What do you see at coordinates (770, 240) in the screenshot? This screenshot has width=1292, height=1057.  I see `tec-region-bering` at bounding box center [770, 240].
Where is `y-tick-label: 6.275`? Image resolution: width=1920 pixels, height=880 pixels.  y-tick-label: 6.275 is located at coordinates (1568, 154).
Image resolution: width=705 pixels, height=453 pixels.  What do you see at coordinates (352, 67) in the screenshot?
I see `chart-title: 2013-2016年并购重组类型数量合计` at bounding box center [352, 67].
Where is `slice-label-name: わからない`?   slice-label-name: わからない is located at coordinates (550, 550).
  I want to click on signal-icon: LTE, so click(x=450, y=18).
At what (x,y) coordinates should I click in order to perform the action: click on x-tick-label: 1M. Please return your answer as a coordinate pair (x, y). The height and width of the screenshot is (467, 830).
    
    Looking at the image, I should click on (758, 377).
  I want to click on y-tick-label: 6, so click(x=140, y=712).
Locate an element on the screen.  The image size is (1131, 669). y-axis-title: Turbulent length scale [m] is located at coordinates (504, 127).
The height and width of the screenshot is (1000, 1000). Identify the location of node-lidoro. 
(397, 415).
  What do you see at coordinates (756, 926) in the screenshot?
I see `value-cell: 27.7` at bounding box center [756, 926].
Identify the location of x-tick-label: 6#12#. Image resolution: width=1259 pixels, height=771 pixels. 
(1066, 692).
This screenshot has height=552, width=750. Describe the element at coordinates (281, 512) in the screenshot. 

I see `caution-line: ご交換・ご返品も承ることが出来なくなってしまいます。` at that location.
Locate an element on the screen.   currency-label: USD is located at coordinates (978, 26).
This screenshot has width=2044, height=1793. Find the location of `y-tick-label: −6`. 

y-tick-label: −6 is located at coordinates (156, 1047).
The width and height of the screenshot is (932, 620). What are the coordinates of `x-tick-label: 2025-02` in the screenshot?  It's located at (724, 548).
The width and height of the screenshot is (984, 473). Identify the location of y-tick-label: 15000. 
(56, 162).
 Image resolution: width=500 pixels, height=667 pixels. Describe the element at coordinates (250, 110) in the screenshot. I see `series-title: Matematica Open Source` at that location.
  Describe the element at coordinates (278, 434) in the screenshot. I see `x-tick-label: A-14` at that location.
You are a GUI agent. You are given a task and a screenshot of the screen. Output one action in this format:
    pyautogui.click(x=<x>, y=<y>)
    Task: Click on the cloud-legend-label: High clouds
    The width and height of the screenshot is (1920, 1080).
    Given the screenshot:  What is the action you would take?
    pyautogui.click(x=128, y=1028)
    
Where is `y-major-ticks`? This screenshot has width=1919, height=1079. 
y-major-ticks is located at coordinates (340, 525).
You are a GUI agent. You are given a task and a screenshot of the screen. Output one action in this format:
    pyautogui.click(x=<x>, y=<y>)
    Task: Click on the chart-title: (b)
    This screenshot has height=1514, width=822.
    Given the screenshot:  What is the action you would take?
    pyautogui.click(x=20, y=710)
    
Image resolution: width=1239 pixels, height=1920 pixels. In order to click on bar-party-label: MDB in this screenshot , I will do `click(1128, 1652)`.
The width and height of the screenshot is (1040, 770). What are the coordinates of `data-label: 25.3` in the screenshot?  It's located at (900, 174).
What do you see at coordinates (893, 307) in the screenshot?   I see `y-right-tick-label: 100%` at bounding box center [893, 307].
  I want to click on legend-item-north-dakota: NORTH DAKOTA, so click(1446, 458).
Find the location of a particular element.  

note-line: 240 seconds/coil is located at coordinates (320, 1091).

-------

[INSTRUCTIONS FOR THE TASK]: Copy out every line of the records above, reproducing each one character for character.

[SOLUTION FOR THIS EXERCISE]:
What do you see at coordinates (770, 240) in the screenshot? This screenshot has width=1292, height=1057.  I see `tec-region-bering` at bounding box center [770, 240].
Where is `y-tick-label: 6.275`? Image resolution: width=1920 pixels, height=880 pixels.  y-tick-label: 6.275 is located at coordinates (1568, 154).
Image resolution: width=705 pixels, height=453 pixels.  What do you see at coordinates (352, 67) in the screenshot?
I see `chart-title: 2013-2016年并购重组类型数量合计` at bounding box center [352, 67].
Where is `slice-label-name: わからない`?   slice-label-name: わからない is located at coordinates (550, 550).
  I want to click on signal-icon: LTE, so click(x=450, y=18).
At what (x,y) coordinates should I click in order to perform the action: click on x-tick-label: 1M. Please return your answer as a coordinate pair (x, y). The height and width of the screenshot is (467, 830).
    
    Looking at the image, I should click on (758, 377).
  I want to click on y-tick-label: 6, so click(x=140, y=712).
Locate an element on the screen.  The image size is (1131, 669). y-axis-title: Turbulent length scale [m] is located at coordinates (504, 127).
The height and width of the screenshot is (1000, 1000). Identify the location of node-lidoro. 
(397, 415).
  What do you see at coordinates (756, 926) in the screenshot?
I see `value-cell: 27.7` at bounding box center [756, 926].
Identify the location of x-tick-label: 6#12#. Image resolution: width=1259 pixels, height=771 pixels. 
(1066, 692).
This screenshot has height=552, width=750. Describe the element at coordinates (281, 512) in the screenshot. 

I see `caution-line: ご交換・ご返品も承ることが出来なくなってしまいます。` at that location.
Locate an element on the screen.   currency-label: USD is located at coordinates (978, 26).
This screenshot has width=2044, height=1793. Find the location of `y-tick-label: −6`. 

y-tick-label: −6 is located at coordinates (156, 1047).
The width and height of the screenshot is (932, 620). What are the coordinates of `x-tick-label: 2025-02` in the screenshot?  It's located at (724, 548).
The width and height of the screenshot is (984, 473). Identify the location of y-tick-label: 15000. 
(56, 162).
 Image resolution: width=500 pixels, height=667 pixels. Describe the element at coordinates (250, 110) in the screenshot. I see `series-title: Matematica Open Source` at that location.
  Describe the element at coordinates (278, 434) in the screenshot. I see `x-tick-label: A-14` at that location.
You are a GUI agent. You are given a task and a screenshot of the screen. Output one action in this format:
    pyautogui.click(x=<x>, y=<y>)
    Task: Click on the cloud-legend-label: High clouds
    The width and height of the screenshot is (1920, 1080).
    Given the screenshot:  What is the action you would take?
    pyautogui.click(x=128, y=1028)
    
Where is `y-major-ticks`? This screenshot has width=1919, height=1079. 
y-major-ticks is located at coordinates (340, 525).
You are a GUI agent. You are given a task and a screenshot of the screen. Output one action in this format:
    pyautogui.click(x=<x>, y=<y>)
    Task: Click on the chart-title: (b)
    This screenshot has height=1514, width=822.
    Given the screenshot:  What is the action you would take?
    pyautogui.click(x=20, y=710)
    
Image resolution: width=1239 pixels, height=1920 pixels. In order to click on bar-party-label: MDB in this screenshot , I will do `click(1128, 1652)`.
The width and height of the screenshot is (1040, 770). What are the coordinates of `data-label: 25.3` in the screenshot?  It's located at (900, 174).
What do you see at coordinates (893, 307) in the screenshot?   I see `y-right-tick-label: 100%` at bounding box center [893, 307].
  I want to click on legend-item-north-dakota: NORTH DAKOTA, so click(1446, 458).
Find the location of a particular element.  

note-line: 240 seconds/coil is located at coordinates (320, 1091).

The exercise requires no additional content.